The training data given with the '--training_file (-t)' option may have class labels as its last
dimension (so, if the training data is in CSV format, labels should be the last column). Alternately, the
'--labels_file (-l)' parameter may be used to specify a separate matrix of labels.
All these options make it easy to train a perceptron, and then re-use that perceptron for later
classification. The invocation below trains a perceptron on 'training_data.csv' with labels
'training_labels.csv', and saves the model to 'perceptron_model.bin'.
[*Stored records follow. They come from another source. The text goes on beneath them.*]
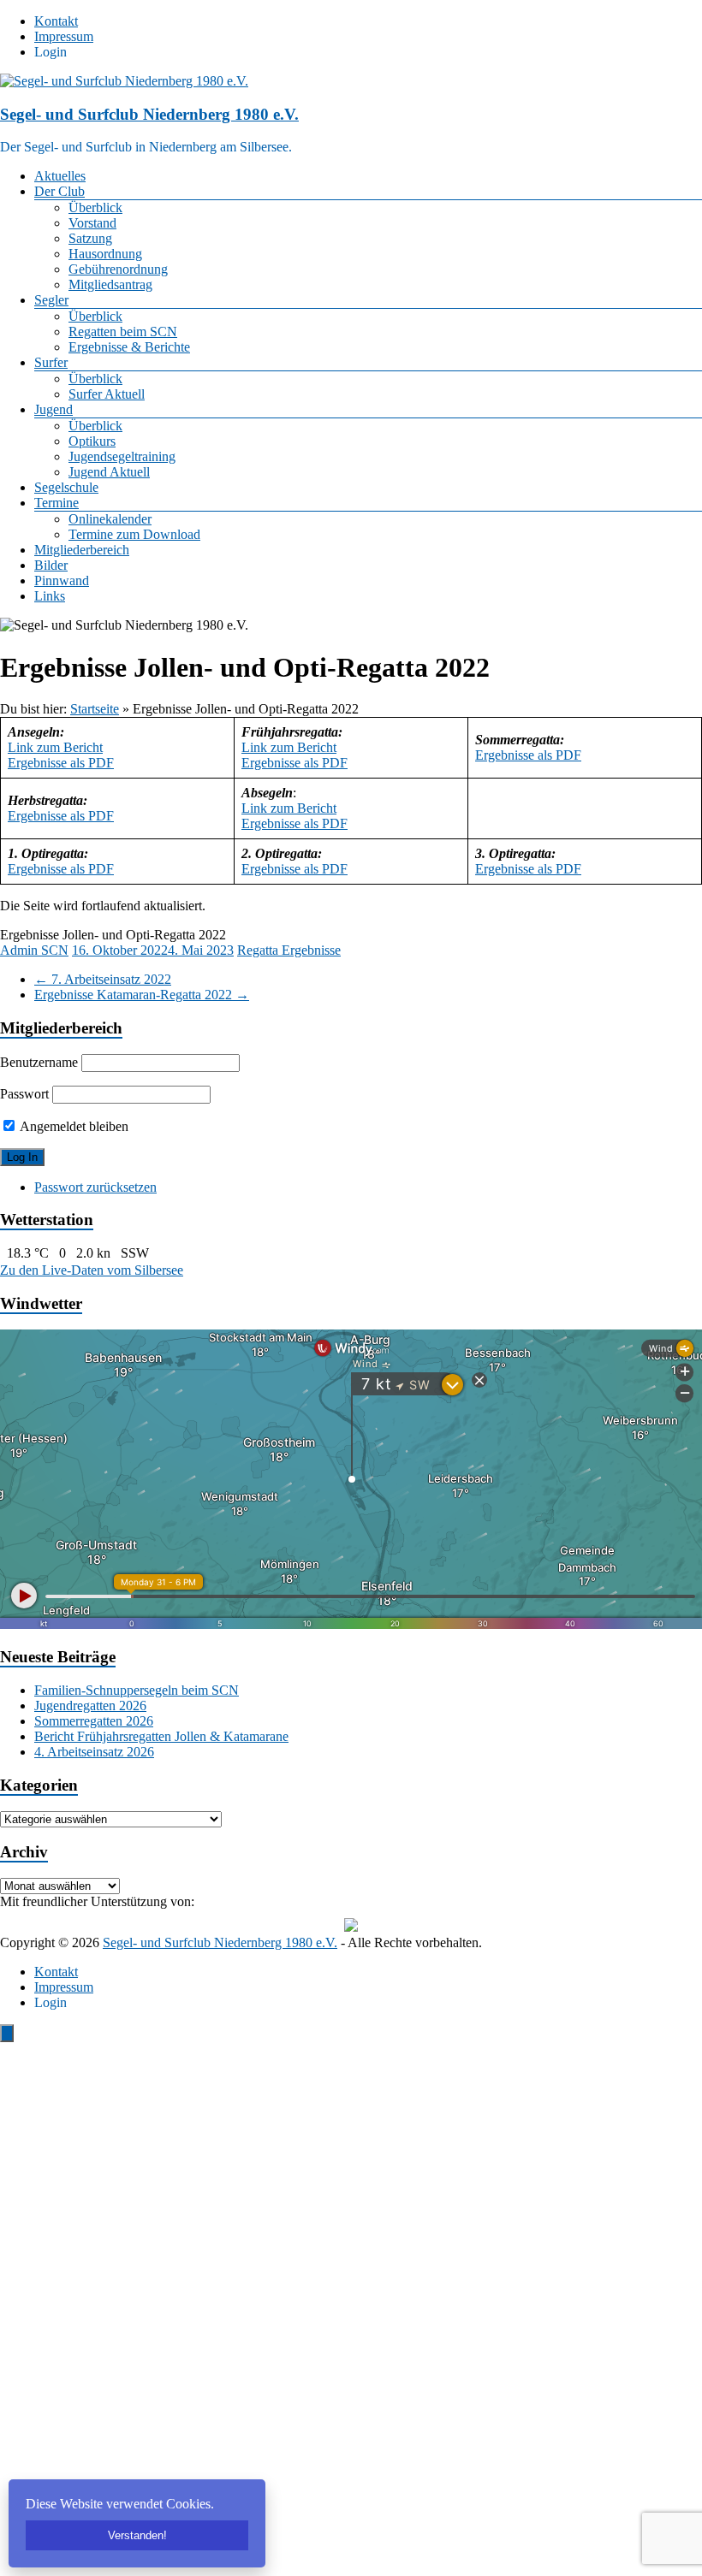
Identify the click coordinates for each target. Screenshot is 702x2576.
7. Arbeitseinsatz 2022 (102, 979)
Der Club (59, 191)
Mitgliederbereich (81, 549)
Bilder (51, 565)
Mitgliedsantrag (110, 284)
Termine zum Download (134, 534)
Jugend (53, 409)
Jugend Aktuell (109, 472)
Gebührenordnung (118, 269)
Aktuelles (60, 176)
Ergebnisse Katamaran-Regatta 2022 (141, 994)
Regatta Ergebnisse (289, 950)
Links (49, 596)
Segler (51, 300)
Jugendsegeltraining (122, 456)
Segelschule (66, 487)
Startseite (94, 709)
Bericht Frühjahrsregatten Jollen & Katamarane (161, 1736)
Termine (56, 502)
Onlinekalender (110, 519)
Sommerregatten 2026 (93, 1721)
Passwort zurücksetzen (95, 1187)
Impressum (63, 36)
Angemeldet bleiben (72, 1126)
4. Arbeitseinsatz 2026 (94, 1751)
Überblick (95, 207)
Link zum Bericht (55, 747)
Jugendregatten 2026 (90, 1705)
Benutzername (39, 1062)
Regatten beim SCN (122, 331)
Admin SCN (34, 950)
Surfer (51, 362)
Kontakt (56, 21)
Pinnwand (61, 580)
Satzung (90, 238)
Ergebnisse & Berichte (129, 347)
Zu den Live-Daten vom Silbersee (91, 1270)
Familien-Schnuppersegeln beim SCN (136, 1690)
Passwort (24, 1094)
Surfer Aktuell (106, 394)
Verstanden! (137, 2535)
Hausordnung (105, 253)
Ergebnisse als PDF (61, 762)
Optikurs (92, 441)
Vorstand (92, 223)
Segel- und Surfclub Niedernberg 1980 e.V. (149, 114)
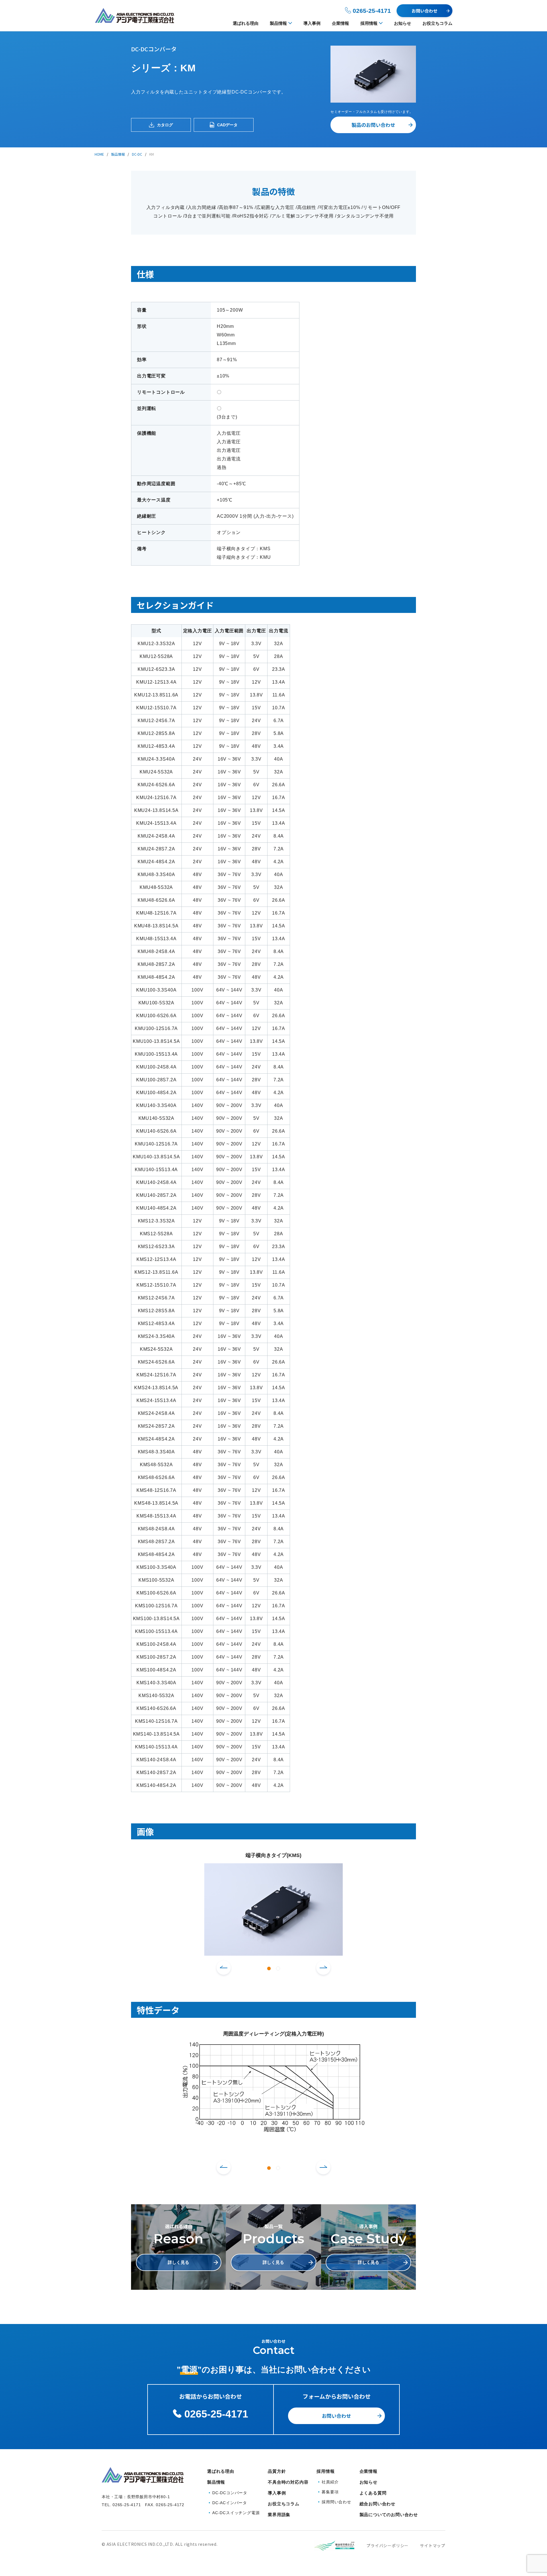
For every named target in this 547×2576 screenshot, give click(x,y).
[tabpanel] (273, 1903)
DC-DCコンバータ (229, 2492)
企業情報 (340, 23)
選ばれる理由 (245, 23)
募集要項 (330, 2492)
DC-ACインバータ (229, 2502)
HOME (99, 154)
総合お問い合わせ (377, 2503)
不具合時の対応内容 (288, 2482)
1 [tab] (269, 1968)
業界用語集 (279, 2514)
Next (323, 1968)
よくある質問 (373, 2492)
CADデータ (227, 125)
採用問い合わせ (336, 2502)
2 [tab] (278, 1968)
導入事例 (312, 23)
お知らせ (402, 23)
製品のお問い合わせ (373, 124)
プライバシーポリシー (387, 2545)
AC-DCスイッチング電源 (236, 2512)
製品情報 (278, 23)
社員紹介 (330, 2482)
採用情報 (368, 23)
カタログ (165, 125)
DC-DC (137, 154)
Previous (224, 1968)
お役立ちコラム (437, 23)
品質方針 (277, 2471)
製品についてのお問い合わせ (389, 2514)
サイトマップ (432, 2545)
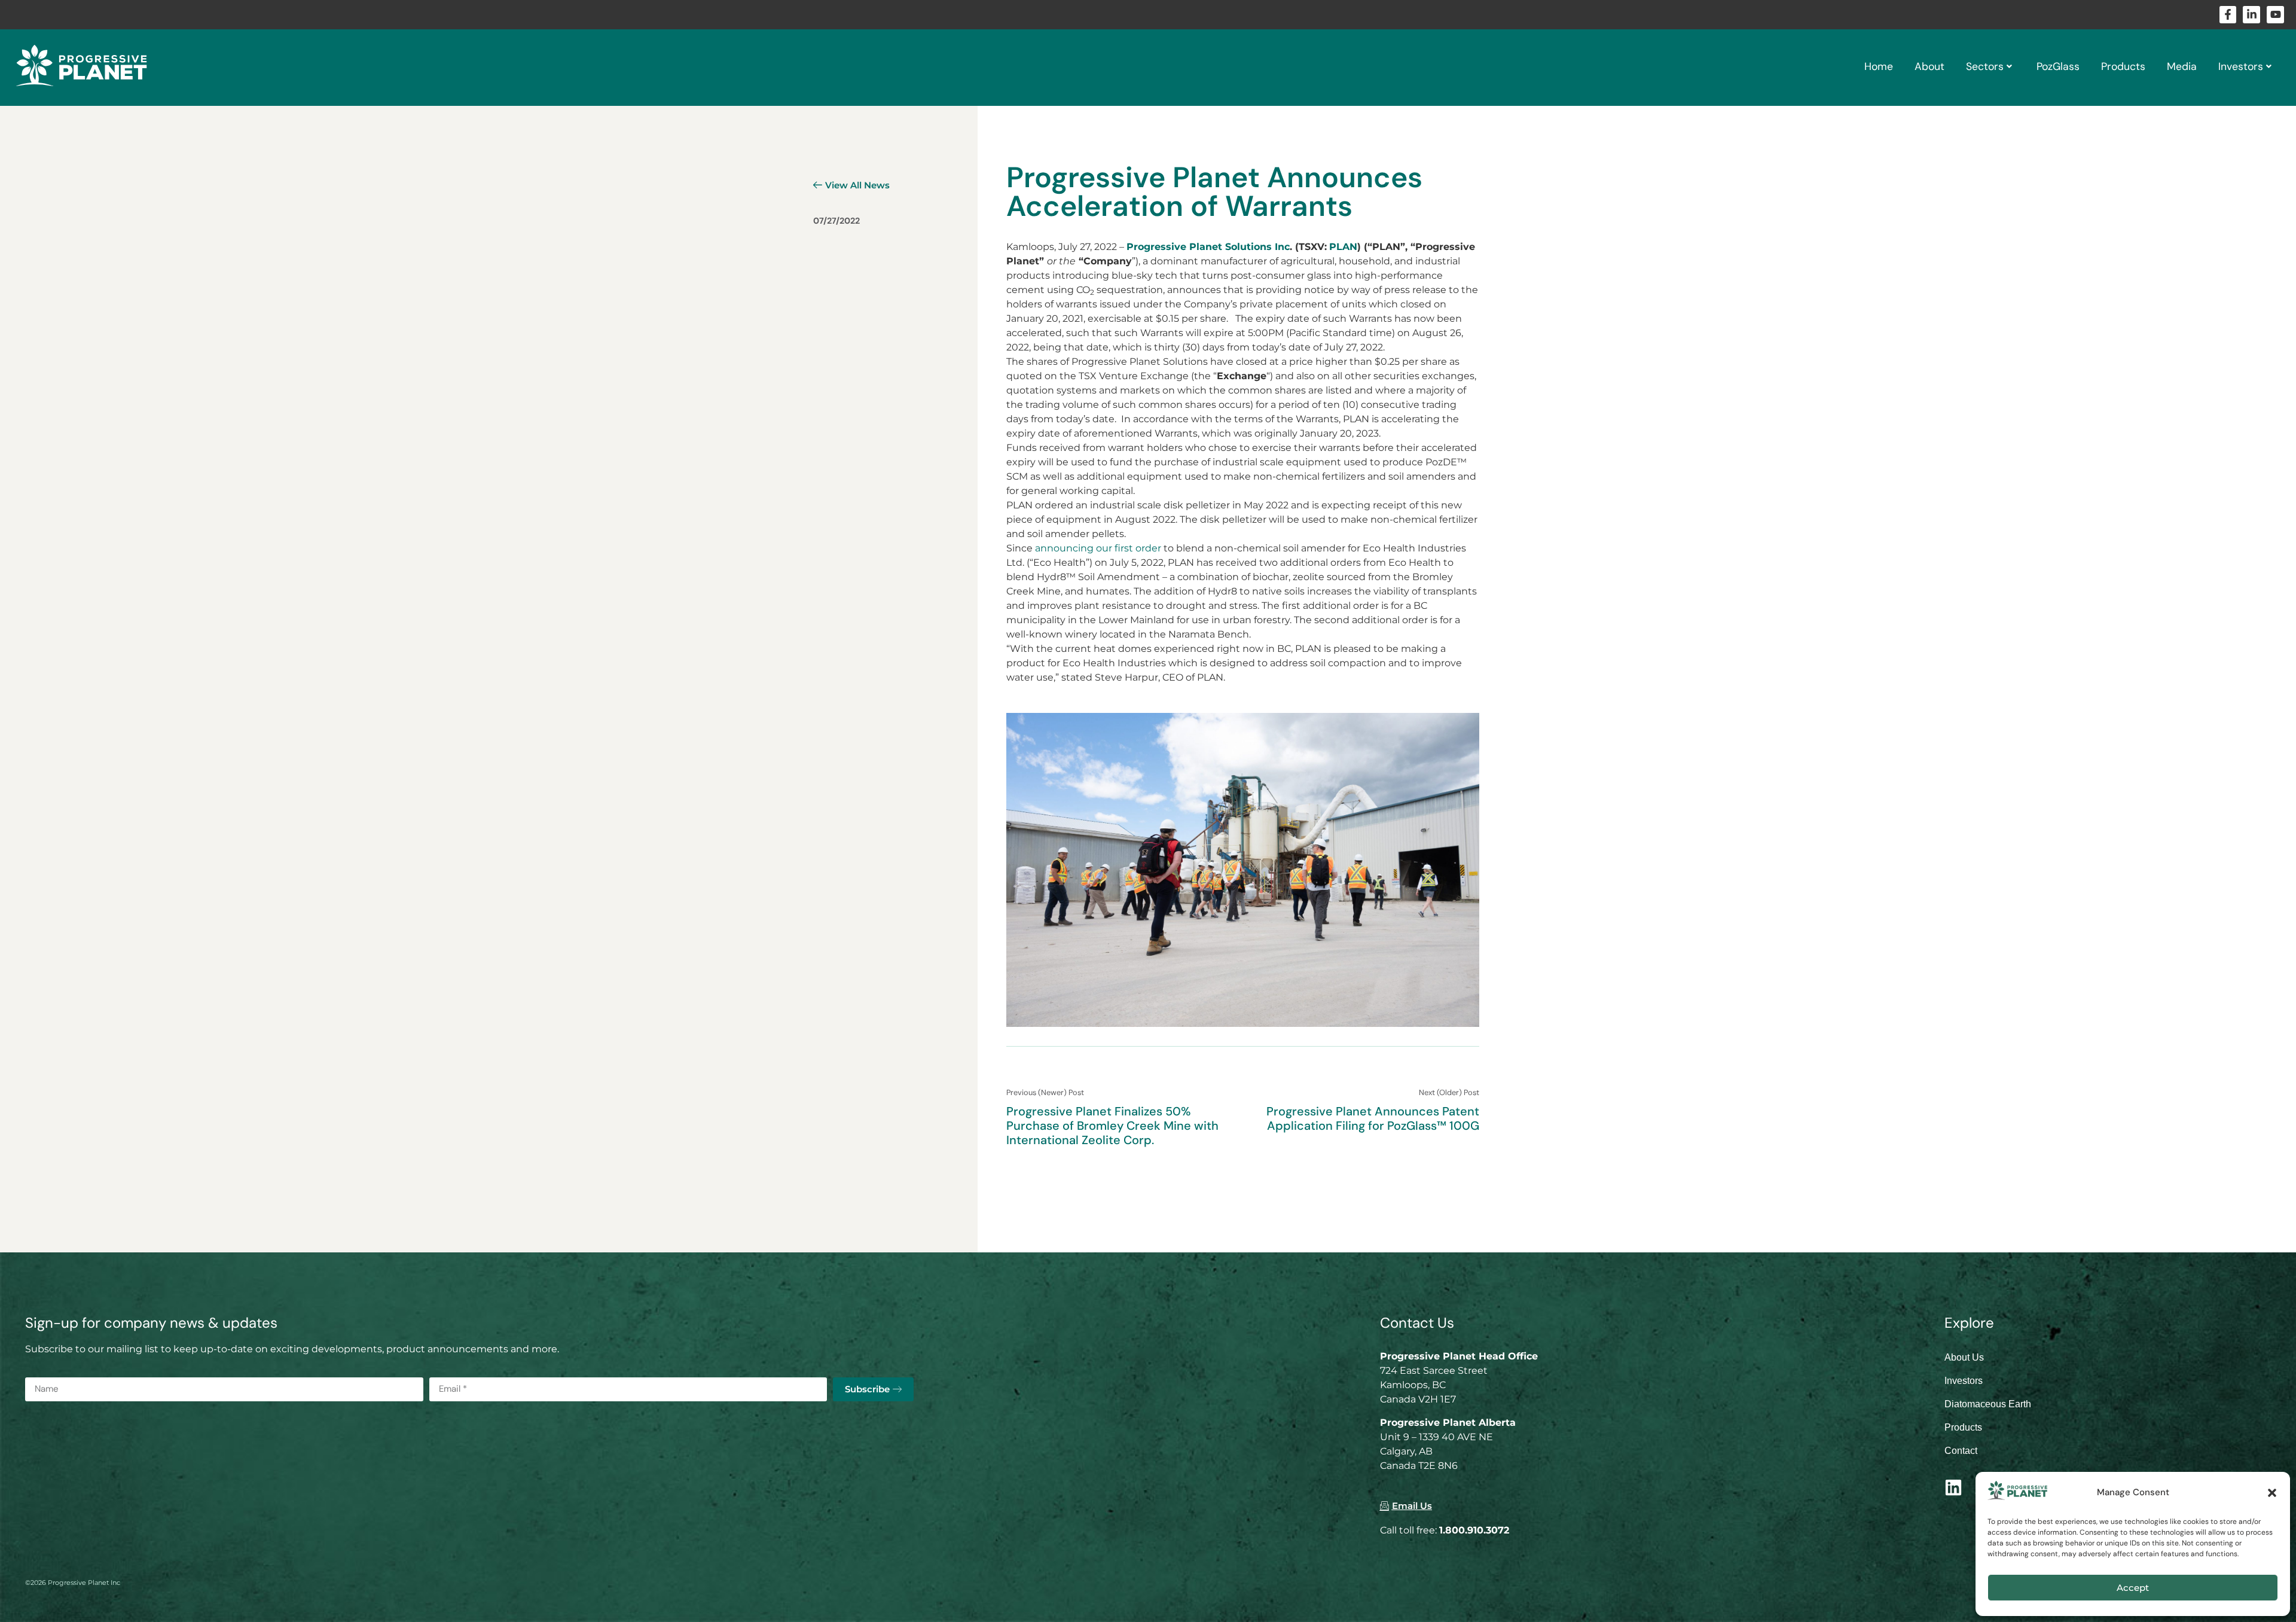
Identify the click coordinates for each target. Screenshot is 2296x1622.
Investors (2240, 66)
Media (2182, 66)
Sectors (1985, 66)
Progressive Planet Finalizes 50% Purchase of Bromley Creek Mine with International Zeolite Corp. (1112, 1125)
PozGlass (2058, 66)
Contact (1960, 1451)
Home (1878, 66)
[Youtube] (2275, 14)
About (1929, 66)
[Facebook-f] (2228, 14)
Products (2123, 66)
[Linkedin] (1953, 1487)
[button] (2272, 1493)
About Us (1964, 1357)
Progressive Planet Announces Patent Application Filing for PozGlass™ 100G (1372, 1118)
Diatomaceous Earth (1987, 1404)
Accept (2133, 1587)
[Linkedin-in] (2251, 14)
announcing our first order (1098, 548)
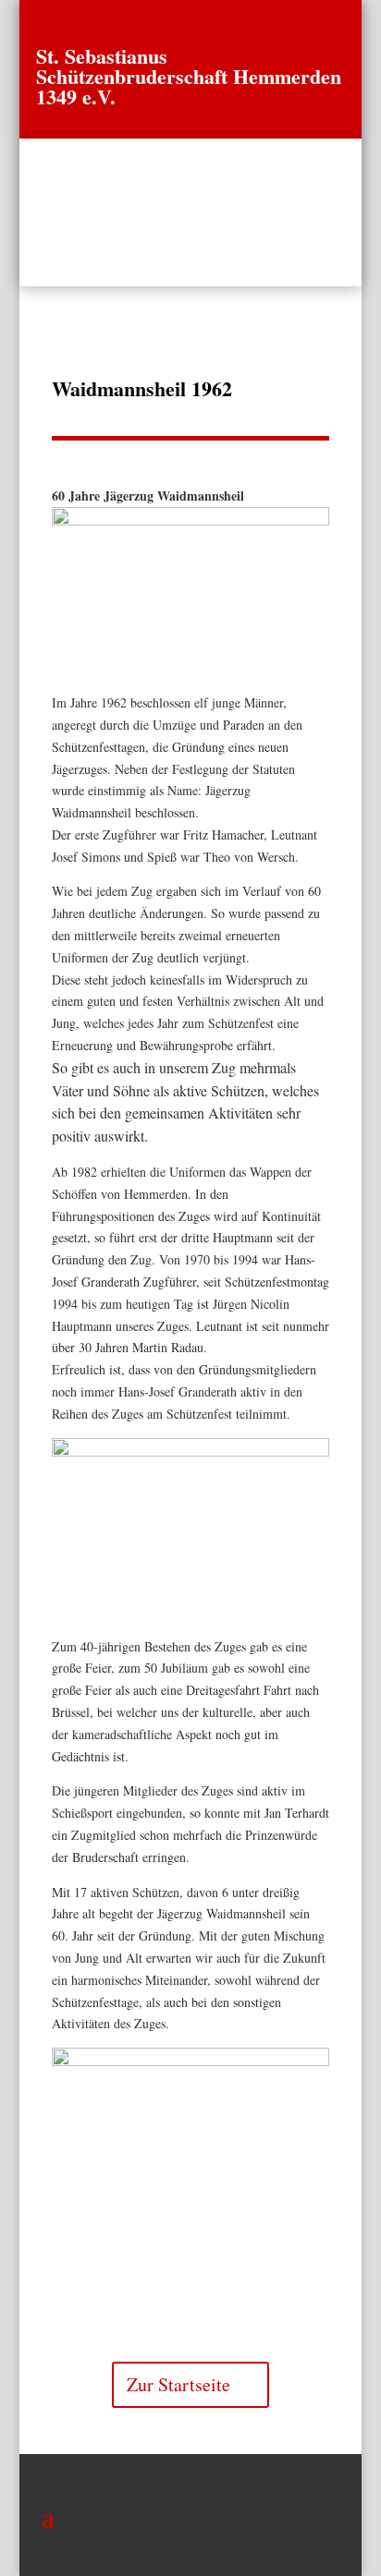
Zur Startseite (178, 2384)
$ mlpack_perceptron--training_file training_data.csv --labels_file training_labels.csv
--output_model_file perceptron_model.bin
Then, this model can be re-used for classification on the test data ’test_data.csv'. The example below
does precisely that, saving the predicted classes to 'predictions.csv'.
$ mlpack_perceptron--input_model_file perceptron_model.bin --test_file test_data.csv --predictions_file
predictions.csv
Note that all of the options may be specified at once: predictions may be calculated right after training
a model, and model training can occur even if an existing perceptron model is passed with the
'--input_model_file (-m)' parameter. However, note that the number of classes and the dimensionality of
all data must match. So you cannot pass a perceptron model trained on 2 classes and then re-train with a
4-class dataset. Similarly, attempting classification on a 3-dimensional dataset with a perceptron that
has been trained on 8 dimensions will cause an error.